Infatti, le Regioni, dal canto loro, tra il 1994 e il 2010, hanno implementato, ognuna secondo un proprio modello, schemi di reddito minimo eterogenei, collegandoli a criteri d’idoneità diversi (6).
Piuttosto interessante risulta il caso della provincia autonoma di Trento, che ha previsto l’introduzione di un sussidio monetario il cui importo è pari alla differenza tra la condizione economica del nucleo familiare e la soglia di povertà associata a tale nucleo, nonché la previsione di una ciclicità che riduca il rischio di assistenzialismo (7).
Nel frattempo, a livello nazionale è stata introdotta la cd. social card, legata all’età e all’indicatore ISEE (8).
La ricognizione sopra operata dimostra che una futura introduzione di un reddito minimo che aspiri ad avere connotati coerenti su scala nazionale deve, quanto meno, affrontare le seguenti questioni e/o tener presenti i seguenti aspetti:
- l’attuale riparto costituzionale di competenze Stato-Regioni in tema di finanziamento delle politiche sociali di coesione e solidarietà (art. 119 Costituzione) e di disciplina dei livelli essenziali delle prestazioni concernenti i diritti sociali e civili (art. 117 Costituzione);
- razionalizzare i vari strumenti di sussidio socio- economico, soprattutto la cd. indennità di disoccupazione, attualmente vigenti su scala locale e nazionale a sostegno del reddito. Contestualmente, andrebbe valutato se e quali possono essere aboliti e sostituiti dall’introduzione del reddito minimo, in un’ottica di semplificazione e di riduzione dei costi transazionali di controllo ed erogazione.
- indicare le fonti di reperimento del gettito finanziario stimato per l’erogazione di un reddito minimo;
- individuare modalità di prevenzione di qualsivoglia forma di strumentalizzazione da parte dei mercati del lavoro in nero.
Note
1) F. Strati, Italia, Schemi di reddito minimo, EC, DG Employment, 2009
2) Cfr. punto 2.7 dell’Accordo interconfederale del 5 luglio 2002, cd. Patto per l’Italia firmato dal governo e dalle parti sociali, con l’esclusione di un sindacato nazionale.
3) Cfr. Ministero del lavoro e delle politiche sociali, Libro Bianco sul welfare del 2003, p. 37.

=-=-=

▶ [COSA FARE]
Riprendi, per favore, il testo sul reddito minimo dal punto in cui si interrompe e proseguilo. Le voci riportate qui sotto non servono.

Voci salvate da una raccolta
=-=-=

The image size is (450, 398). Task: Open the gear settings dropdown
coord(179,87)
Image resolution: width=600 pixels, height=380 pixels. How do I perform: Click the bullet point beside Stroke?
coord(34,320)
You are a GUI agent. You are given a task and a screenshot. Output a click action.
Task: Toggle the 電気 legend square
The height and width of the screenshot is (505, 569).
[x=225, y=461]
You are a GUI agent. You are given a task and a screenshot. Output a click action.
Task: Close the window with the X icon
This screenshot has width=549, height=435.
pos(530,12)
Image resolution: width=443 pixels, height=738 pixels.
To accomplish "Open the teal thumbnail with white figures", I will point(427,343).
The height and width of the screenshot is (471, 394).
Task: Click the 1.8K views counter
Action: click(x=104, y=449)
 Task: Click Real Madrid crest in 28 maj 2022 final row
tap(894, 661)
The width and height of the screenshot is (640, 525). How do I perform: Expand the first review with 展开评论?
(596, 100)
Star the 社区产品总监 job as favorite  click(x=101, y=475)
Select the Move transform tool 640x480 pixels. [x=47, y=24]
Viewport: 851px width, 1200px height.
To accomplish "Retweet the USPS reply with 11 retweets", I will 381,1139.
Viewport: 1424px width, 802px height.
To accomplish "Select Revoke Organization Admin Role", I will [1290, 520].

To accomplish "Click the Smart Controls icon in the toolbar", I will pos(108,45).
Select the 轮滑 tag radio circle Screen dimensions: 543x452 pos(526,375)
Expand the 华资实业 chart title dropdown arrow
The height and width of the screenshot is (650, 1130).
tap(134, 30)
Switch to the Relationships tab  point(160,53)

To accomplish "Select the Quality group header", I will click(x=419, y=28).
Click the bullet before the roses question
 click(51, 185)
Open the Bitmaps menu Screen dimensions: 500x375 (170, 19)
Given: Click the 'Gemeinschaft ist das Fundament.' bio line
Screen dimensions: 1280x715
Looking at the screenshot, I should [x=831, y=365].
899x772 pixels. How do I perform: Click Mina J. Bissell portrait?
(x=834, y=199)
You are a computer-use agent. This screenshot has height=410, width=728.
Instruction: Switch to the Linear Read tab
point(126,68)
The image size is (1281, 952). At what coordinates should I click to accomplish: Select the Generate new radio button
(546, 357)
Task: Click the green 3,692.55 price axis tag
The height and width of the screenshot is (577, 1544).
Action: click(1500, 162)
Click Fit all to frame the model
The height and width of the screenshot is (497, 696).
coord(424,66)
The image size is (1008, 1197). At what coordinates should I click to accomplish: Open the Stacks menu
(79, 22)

=-=-=

▶ [SOLUZIONE DELL'ESERCIZIO]
4) Per maggiori dettagli, cfr. http://www.giurcost.org/decisioni/2004/0423s-04.html
5) La Corte rilevò: “una deviazione sia dal modello del Fondo perequativo da istituire senza vincoli di destinazione – che deve essere indirizzato ai soli «territori con minore capacità fiscale per abitante» (art. 119, terzo comma) – sia dalla sfera degli «interventi speciali» e delle «risorse aggiuntive», che lo Stato destina esclusivamente a “determinate” Regioni (o a determinati Comuni, Province e Città metropolitane) per finalità enunciate nella norma costituzionale o comunque per «scopi diversi dal normale esercizio delle loro funzioni» (art. 119, comma quinto). Da ciò non consegue, però, come ritenuto dalla Regione Emilia-Romagna, la soppressione del Fondo nazionale per le politiche sociali”.
6) Quadro sinottico in F. Strati, cit. pp 12 e ss.
7) Cfr. G. Cerea, “Il reddito minimo? Si può fare”, in www.lavoce.it, marzo 13, “La somma spettante è poi eventualmente integrata di un importo per il sostegno del canone d’affitto. L’intervento è per quattro mesi, rinnovabili dopo verifica e per non più di tre volte in due anni. L’erogazione (mensile) della spettanza è garantita entro la fine del mese entro cui è stata effettuata la procedura amministrativa, contestuale alla domanda per gli anziani e tutti coloro che lavorano o hanno perso da poco l’occupazione. Per gli altri soggetti l’erogazione è invece subordinata a una valutazione puntuale da parte dei servizi sociali. La condizione economica dei richiedenti è valutata in base a reddito (al netto delle imposte, delle spese mediche e dell’affitto/rata del mutuo, ma comprensivo di sussidi e di ogni altra voce d’entrata del nucleo) e patrimonio (con la sostanziale sterilizzazione della prima casa), affiancati da indicatori di consumo (auto, ampiezza dell’abitazione, affitto), in base ai quali circa il 17 per cento delle situazioni è stato dichiarato incongruo”.